Angels of the Battlefield
By: Alexa Everhart
Facts on Angels of the Battlefield and Clara Barton
- Clara Barton started her life as a teacher at the age of fifteen. She later helped establish a school in New Jersey. When the Civil War started and after she saw the sixth Massachusetts regiment come through Washington she made a relief program to help the soldiers. This is where she decided to help soldiers in the Civil War.
- Clara Barton first started by distributing and collecting supplies for the Union Army. Later she served as an independent nurse and saw her first combat in Fredericksburg, Virginia, in 1862. After she cared for soldiers at Antietam, she was nicknamed "the angel of the battlefield.
- About two thousand women volunteered as nurses in military hospitals in the Civil War, as the nation struggled and needed people to help in the Civil War.
- Louisa May Alcott, Jane Stuart Woolsey, and Katherine Prescott Wormeley were some women who volunteered as nurses and experienced the bloody side of the war first hand with amputated limbs, mutilated bodies, disease, and death.
- Some of the nurses that entered to aid the soldiers were Roman Catholic Sisters who came from Europe with nursing skills and training. About 600 Roman Catholic Sisters came. They established 28 hospitals and served for both the Union and the Confederacy.
- At first the Union and the Confederacy were a little bit hesitant to use female nurses. Many also saw it as inappropriate for women to be involved with physical contact with the men that nursing required them to do, but there was a need for nurses, so President Abraham Lincoln requested them.
- About 9,000 women nursed for the Union Army and about 1,000 women nursed for the Confederacy.
Clara Barton
This is a picture of Clara Barton. She is best known for founding the Red Cross and taking care of the wounded soldiers in the Civil War. Her efforts were to bring better medical care.
Founder of the Red Cross
In 1869, Clara Barton went to Geneva, Switzerland to meet officials to organize the International Red Cross to provide medical needs on the battlefield for the soldiers.
Nurses Caring for the Wounded Soldiers
This is a painting painted by William Ludwell Sheppard of a hospital in 1861. This hospital brought wounded soldiers in from the South and many women volunteered at the hospital to give aid to the soldiers.
Nurse First Aid Kit to Treat Soldiers
This image shows the kits provide to each nurse to treat the wounded soldiers. Many doctors in this period of time didn't have much medical knowledge to treat soldiers. Many of the medicine and treatments were more harmful, than beneficial, in some cases.
Nurses and Officers in Virginia
This is an image that shows the environment that the nurses lived in around the soldiers. The conditions were terrible with a lot of death and disease surrounding them.

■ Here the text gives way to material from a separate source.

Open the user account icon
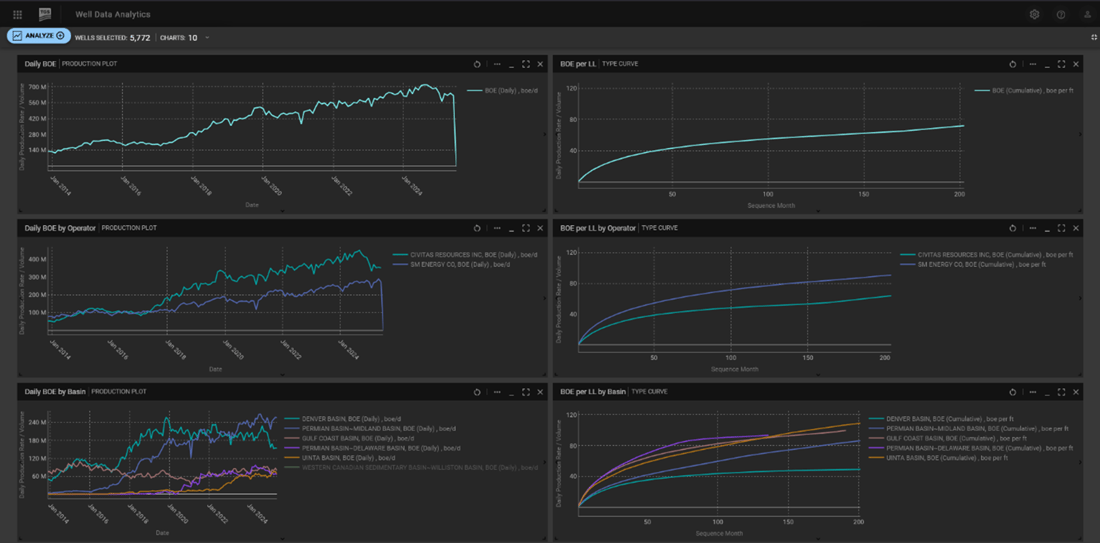The image size is (1100, 543). pyautogui.click(x=1087, y=15)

The house where Clara Barton was born.
This is the house where Clara Barton was born. She was born on December 25, 1821, in Oxford, Massachusetts. She was a teacher before she got into the medical field, at the age of fifteen.
Ward of Armory Square Hospital in Washington, D.C.
This hospital in Washington D.C. took care of wounded soldiers and were staffed by Catholic Sister nurses from 1862 to 1865.
Catholic Nun who is aiding wounded soldiers.
This is a photograph of women nurses who aided wounded soldiers on the battlefield in some of the most gruesome conditions.
Hospital in Washington D.C.
This is one of the hospitals that wounded soldiers went to after the first battle of Bull Run. About sixty-five thousand soldiers entered this city hospital for medical care.